Dirección General de Divulgación de la Ciencia, UNAM
Publicado en Milenio Diario, 29 de enero de 2017
Publicado en Milenio Diario, 29 de enero de 2017
La llegada al poder de Donald Trump como presidente del país más rico y poderoso del mundo, aparte de ser una realidad –una terrible realidad, que muchos en el mundo seguimos percibiendo como una espantosa realidad alterna de pesadilla, a la que tardaremos en adaptarnos–, es un símbolo.
Un símbolo de la crisis de la democracia como forma de gobierno que aspira a ser justa y representativa. Un símbolo de la nueva era que vivimos, dominada por la comunicación a través de internet y las redes sociales virtuales, que posibilitan un nivel de difusión de información –y desinformación–, así como de discusión y cooperación, pero también de agresión y manipulación, nunca antes vistos en la historia de la humanidad. Un símbolo de lo que pasa cuando una democracia es sustituida por el poder de las redes sociales, haciendo posible que un presidente de los Estados Unidos gobierne mediante tuits. Y un símbolo, finalmente, de cómo en una era así, la política, el arte de gobernar, manejada por especialistas formados para ello, es sustituida por la negociación (no en balde el libro de Trump se llama, parodiando al clásico de Sun Tzu, El arte de la negociación). Hoy, en vez de gobernantes, gobiernan negociantes; personajes de reality show, de revistas de sociales.

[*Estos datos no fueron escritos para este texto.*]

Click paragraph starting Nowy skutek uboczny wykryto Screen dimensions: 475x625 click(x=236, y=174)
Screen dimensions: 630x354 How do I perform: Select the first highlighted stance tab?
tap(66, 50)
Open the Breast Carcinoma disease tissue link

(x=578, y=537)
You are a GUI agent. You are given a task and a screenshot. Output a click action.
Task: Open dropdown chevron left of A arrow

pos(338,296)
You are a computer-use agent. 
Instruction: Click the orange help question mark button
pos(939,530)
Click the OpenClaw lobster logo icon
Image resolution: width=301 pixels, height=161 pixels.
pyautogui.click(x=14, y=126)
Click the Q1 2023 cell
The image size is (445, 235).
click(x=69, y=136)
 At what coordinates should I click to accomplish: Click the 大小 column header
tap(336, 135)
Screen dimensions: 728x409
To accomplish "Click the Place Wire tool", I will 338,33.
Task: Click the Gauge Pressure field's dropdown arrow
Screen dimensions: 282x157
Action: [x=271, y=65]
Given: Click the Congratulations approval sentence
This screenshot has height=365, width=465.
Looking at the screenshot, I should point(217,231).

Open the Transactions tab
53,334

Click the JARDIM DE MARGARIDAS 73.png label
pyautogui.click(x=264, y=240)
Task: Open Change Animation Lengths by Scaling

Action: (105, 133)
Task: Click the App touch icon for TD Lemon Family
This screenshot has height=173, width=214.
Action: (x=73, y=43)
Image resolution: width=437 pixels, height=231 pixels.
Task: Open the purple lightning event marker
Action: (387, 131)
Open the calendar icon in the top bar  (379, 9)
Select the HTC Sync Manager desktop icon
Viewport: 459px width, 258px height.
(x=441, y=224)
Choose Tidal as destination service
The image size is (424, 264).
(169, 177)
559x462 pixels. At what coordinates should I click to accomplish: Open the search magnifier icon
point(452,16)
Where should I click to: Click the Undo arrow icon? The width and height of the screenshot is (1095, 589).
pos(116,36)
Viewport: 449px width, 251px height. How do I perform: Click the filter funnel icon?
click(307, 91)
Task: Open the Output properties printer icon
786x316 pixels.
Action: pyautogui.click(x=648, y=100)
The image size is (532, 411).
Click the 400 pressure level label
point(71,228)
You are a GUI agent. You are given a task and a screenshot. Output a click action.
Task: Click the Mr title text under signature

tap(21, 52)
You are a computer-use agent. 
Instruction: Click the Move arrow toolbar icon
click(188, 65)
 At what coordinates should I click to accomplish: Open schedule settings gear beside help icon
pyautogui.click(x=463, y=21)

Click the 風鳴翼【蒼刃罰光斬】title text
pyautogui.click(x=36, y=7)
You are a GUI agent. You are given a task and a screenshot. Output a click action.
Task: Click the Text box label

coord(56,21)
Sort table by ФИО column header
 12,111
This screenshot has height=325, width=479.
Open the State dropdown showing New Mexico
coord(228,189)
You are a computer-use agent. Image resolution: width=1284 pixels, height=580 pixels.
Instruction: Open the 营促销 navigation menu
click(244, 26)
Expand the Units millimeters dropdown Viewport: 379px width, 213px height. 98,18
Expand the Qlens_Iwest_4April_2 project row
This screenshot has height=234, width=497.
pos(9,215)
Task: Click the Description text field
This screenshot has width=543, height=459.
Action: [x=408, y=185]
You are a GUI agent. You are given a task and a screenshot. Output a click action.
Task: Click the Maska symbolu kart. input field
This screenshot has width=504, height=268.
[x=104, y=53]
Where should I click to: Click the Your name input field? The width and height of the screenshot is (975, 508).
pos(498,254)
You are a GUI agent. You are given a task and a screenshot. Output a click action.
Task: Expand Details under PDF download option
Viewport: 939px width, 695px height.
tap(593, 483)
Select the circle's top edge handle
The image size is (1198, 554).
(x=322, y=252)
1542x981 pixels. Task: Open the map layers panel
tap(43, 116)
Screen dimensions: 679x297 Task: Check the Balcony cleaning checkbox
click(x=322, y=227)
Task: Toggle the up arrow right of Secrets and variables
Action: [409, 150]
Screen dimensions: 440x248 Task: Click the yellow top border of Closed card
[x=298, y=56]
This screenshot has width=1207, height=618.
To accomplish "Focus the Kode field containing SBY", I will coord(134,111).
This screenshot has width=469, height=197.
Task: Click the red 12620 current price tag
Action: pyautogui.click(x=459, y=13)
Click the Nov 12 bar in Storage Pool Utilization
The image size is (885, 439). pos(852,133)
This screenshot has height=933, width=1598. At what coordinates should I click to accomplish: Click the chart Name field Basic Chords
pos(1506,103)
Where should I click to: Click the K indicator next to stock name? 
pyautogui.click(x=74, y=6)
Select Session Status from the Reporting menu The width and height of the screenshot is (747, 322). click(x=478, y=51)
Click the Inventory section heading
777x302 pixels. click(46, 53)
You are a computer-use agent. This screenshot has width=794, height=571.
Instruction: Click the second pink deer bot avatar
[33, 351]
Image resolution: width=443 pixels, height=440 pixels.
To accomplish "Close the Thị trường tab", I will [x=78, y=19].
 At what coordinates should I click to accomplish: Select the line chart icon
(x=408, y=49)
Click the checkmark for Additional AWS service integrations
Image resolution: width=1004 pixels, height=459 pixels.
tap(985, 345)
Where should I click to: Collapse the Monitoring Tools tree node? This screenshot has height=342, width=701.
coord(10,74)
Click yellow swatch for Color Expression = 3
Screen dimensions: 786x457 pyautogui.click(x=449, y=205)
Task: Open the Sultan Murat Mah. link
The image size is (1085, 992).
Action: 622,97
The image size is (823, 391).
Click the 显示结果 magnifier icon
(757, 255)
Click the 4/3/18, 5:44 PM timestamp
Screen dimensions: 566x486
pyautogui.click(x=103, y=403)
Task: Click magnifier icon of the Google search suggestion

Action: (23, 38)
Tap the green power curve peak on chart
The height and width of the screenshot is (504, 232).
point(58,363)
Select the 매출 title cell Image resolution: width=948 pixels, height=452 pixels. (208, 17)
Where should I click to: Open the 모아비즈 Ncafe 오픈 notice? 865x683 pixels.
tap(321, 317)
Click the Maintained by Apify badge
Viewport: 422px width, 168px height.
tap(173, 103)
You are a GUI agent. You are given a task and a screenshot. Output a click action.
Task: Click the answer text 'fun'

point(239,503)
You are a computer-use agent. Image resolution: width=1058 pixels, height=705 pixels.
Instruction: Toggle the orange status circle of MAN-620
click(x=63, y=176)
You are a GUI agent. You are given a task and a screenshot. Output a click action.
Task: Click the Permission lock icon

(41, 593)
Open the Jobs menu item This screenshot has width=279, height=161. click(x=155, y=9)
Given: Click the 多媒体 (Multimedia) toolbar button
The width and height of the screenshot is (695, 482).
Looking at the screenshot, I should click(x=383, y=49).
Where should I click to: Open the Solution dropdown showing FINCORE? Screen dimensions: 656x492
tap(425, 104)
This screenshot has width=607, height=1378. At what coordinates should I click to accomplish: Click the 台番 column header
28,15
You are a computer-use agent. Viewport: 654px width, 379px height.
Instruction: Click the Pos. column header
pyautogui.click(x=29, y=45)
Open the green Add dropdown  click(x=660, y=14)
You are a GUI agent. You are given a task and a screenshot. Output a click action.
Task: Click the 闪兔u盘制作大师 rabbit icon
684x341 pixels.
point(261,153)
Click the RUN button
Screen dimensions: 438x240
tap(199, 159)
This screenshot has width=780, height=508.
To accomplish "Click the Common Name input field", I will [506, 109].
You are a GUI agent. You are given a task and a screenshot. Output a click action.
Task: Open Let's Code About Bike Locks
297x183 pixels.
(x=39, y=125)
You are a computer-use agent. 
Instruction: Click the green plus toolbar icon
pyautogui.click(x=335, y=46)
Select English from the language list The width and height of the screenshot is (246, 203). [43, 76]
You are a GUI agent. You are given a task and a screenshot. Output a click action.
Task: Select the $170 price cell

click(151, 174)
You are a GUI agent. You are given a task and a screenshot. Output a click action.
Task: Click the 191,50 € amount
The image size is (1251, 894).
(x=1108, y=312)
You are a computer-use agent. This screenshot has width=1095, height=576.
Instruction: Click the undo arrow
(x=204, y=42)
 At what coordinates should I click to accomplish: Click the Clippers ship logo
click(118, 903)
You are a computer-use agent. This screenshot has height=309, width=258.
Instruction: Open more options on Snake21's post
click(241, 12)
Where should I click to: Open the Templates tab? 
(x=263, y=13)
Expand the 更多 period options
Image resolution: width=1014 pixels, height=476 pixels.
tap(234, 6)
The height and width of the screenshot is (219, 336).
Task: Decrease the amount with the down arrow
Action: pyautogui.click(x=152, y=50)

A una semana del comienzo de la era Trump, todavía es pronto para saber si la ola de medidas extremas y agresivas que como presidente ha tomado van a ser representativas de su gobierno, o sólo un desplante para mostrar que está dispuesto a cumplir sus locas promesas de campaña (ni siquiera sabemos aún si realmente tendrá posibilidad de cumplirlas, pues muchas de ellas tienen que ser aprobadas por el Congreso). Pero, dados los antecedentes, lo más sensato es pensar y actuar como si fuera a cumplirlas.
Y en medio de la ola de desastrosas medidas económicas, políticas y policiales que Trump está desatando, hay algo que es, si no más grave, sí igual de alarmante: el ataque que está llevando a cabo contra las instituciones científicas y contra la idea misma de ciencia.
Ya desde su campaña se sabía que Trump es un negacionista del cambio climático, que se resiste a admitir la evidencia que demuestra, ya sin margen de duda razonable, que la liberación de gases de efecto invernadero de origen humano a la atmósfera está alterando el clima de manera irreversible y catastrófica. También había mostrado que cree en las teorías de conspiración que relacionan las vacunas con el autismo, por más que hayan sido totalmente refutadas.
Pero en los pocos días que lleva gobernando ha nombrado a personas que comparten éstas y otras peligrosas creencias anticientíficas en puestos clave como la Agencia de Protección Ambiental (EPA), el Departamento de Energía (DOE) o como secretarios de Estado. Y ha tomado medidas como eliminar la página de cambio climático de la Casa Blanca e imponer una veda (cuya duración se desconoce) a la difusión de información científica generada con fondos federales en el Departamento de Agricultura de Estados Unidos (USDA) y la propia EPA. Asimismo, ha amenazado con someter a revisión por parte de políticos del gobierno –además de las revisión por pares científicos– cualquier información proveniente de la EPA, antes de aprobar su publicación.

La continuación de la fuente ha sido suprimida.